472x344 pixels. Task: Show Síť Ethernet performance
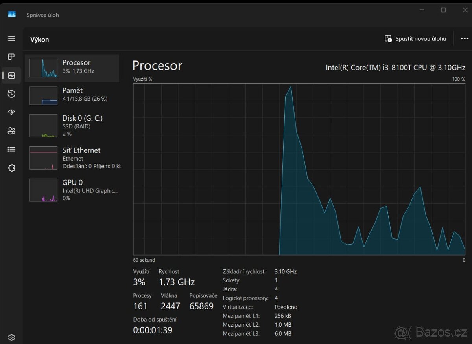(x=72, y=158)

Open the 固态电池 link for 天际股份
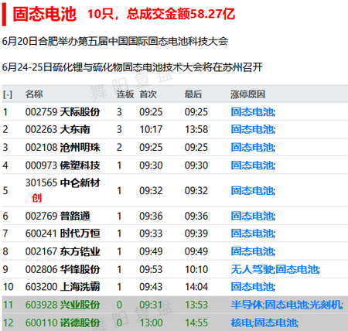[252, 112]
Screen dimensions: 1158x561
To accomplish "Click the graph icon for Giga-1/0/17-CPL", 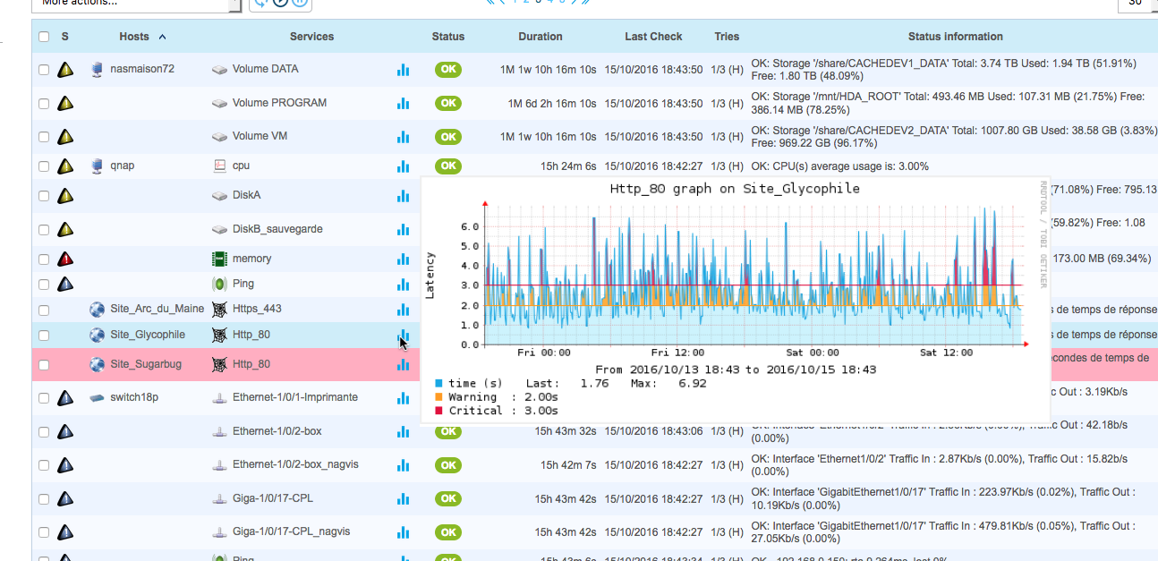I will pos(403,498).
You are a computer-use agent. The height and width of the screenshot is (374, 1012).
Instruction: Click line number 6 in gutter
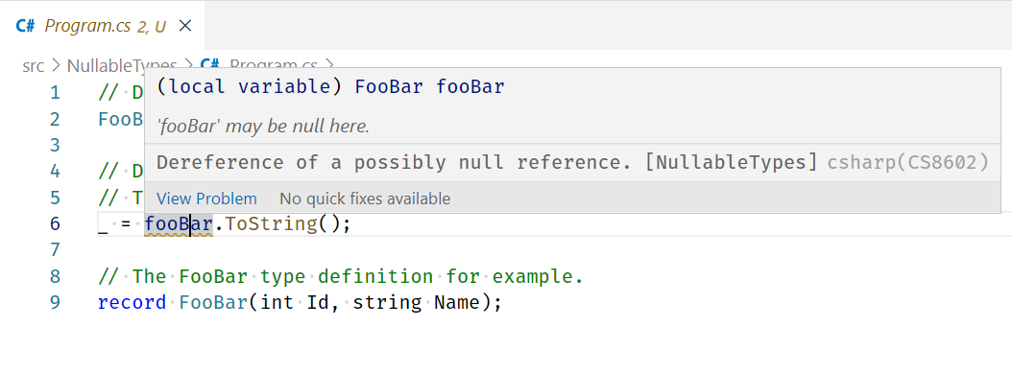point(54,223)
⁂
Take the line with "You are a computer-use" and each line after it through the end of the material above, and reproduce them exactly, without the pictures.

**Exercise answer:**
You are a computer-use agent. The height and width of the screenshot is (374, 1012).
Instruction: Click line number 6 in gutter
point(54,223)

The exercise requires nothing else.